Thirty years ago, Donna Stedman prayed about her purpose on earth. An answer came. She would build a retreat where people could heal their souls. The timeline, however, was vague: “Keep seeking Me, and when the time is right, I’ll provide the land, money, and people.”
As a mother of a West Point graduate and helicopter pilot serving in the Middle East, Donna wanted the retreat for veterans and first responders. She also knew horses made great therapists. In 2014, Donna founded Henry’s Home with Henry and Lexi, two horses rescued several years before. Donna chose Lexi. A very persistent Henry, who came to the SPCA so malnourished that he couldn’t stand, chose Donna.
After several temporary locations, the land fell into place. Board Member John Harrington and his wife Linda, a Henry’s Home volunteer, donated a wooded 21-acre property where nature’s music fills the silence.
Soon volunteers came bearing the gifts of time, talent, and treasure. “I believe that every person that comes here is a piece of the puzzle,” Donna says, “brought by God to grow this thing that He had planned.”
It grew to an all-volunteer staffed 31-horse sanctuary and innovative Horse and Heroes Learning Program. Rather than talk therapy, veterans wanted more hands-on horse time, both in the learning program and as sanctuary volunteers. As a result, the human therapist stepped aside, leaving the horses to be therapists.
Krista Carroll-Venezia, the Equine Director, supports this decision. Horses are well-equipped to help veterans and first responders with PTSD. “You have an unconditional relationship with a horse,” Krista says. “They give immediate feedback.”
For Tom Kimmons, an Army veteran and ER nurse, “PTSD is like a heavy cloak. It doesn’t allow sunshine or fresh air in. It surrounds you.” At Henry’s Home, he lets his guard down. “Being around horses is like being around a bunch of huge bodyguards,” he says. “They watch your back. It’s like a little guy with a big friend.” Diva, a horse once confined to a stall and used for hormone production, is his 2000-pound guardian.
Volunteering at Henry’s Home is therapy for Traci Stahl. She is a Navy veteran and caregiver for her son, Trent, who suffered from a catastrophic brain injury. "Being a caregiver is exhausting,” she says. “Some people get pedicures; some people get retail therapy. I get horse therapy.” Spending time with Fred, a former dressage horse, restores her.
Vietnam veteran Ricardo Ramos helps care for the horses. “You have a built-in community in the military,” Ricardo says, “it’s hard to readjust to civilian life.” Henry’s Home eases the transition and Ricardo and the Marine Corps League he belongs to lend support.

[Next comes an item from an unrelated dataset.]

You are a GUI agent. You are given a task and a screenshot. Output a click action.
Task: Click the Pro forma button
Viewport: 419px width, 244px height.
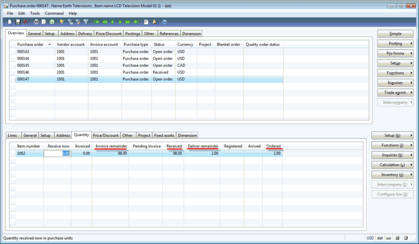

Community and corporate sponsors help with projects. But fundraising is an ongoing concern that Board Member Cindy Laufer tackles, including the November 12th Veterans Day Fundraiser. In 2021, 99.5 cents of every dollar raised directly supported the ranch, one of only about 200 facilities verified by the Global Federation of Animal Sanctuaries.
Each month, individual donors keep Henry’s Home running for those who desperately need it. Nationwide, 22 veterans commit suicide each day, often due to PTSD. “We see people that are struggling but want to stay in this life. Being here puts smiles on their faces,” Operations Director Vicki Huebler says. “It’s all about keeping the doors open and making sure we’re here for everybody who needs us,” Vicki says. Fortunately, “every time we turn around, somebody is stepping up.”
A menagerie of rescued animals steps up, too. Admiral and Avatar retired from the Houston Police Department, while Winston retired as a hunter/jumper who helped Special Olympians win gold medals. Some animals survived despite the odds. Mini Pearl, a mule, led constables on a 3-hour chase on 105, and Augustus McRae, a pig, somehow dodged traffic on Woodland Parkway.
No matter their past, their future is rosy — a forever home, meaningful “work,” and full benefits — plenty of food, pampering, and freedom to run. “Our horses are so special,” Vicki says. “They love us, and we love them right back. It’s a relationship that you can’t match anywhere else.”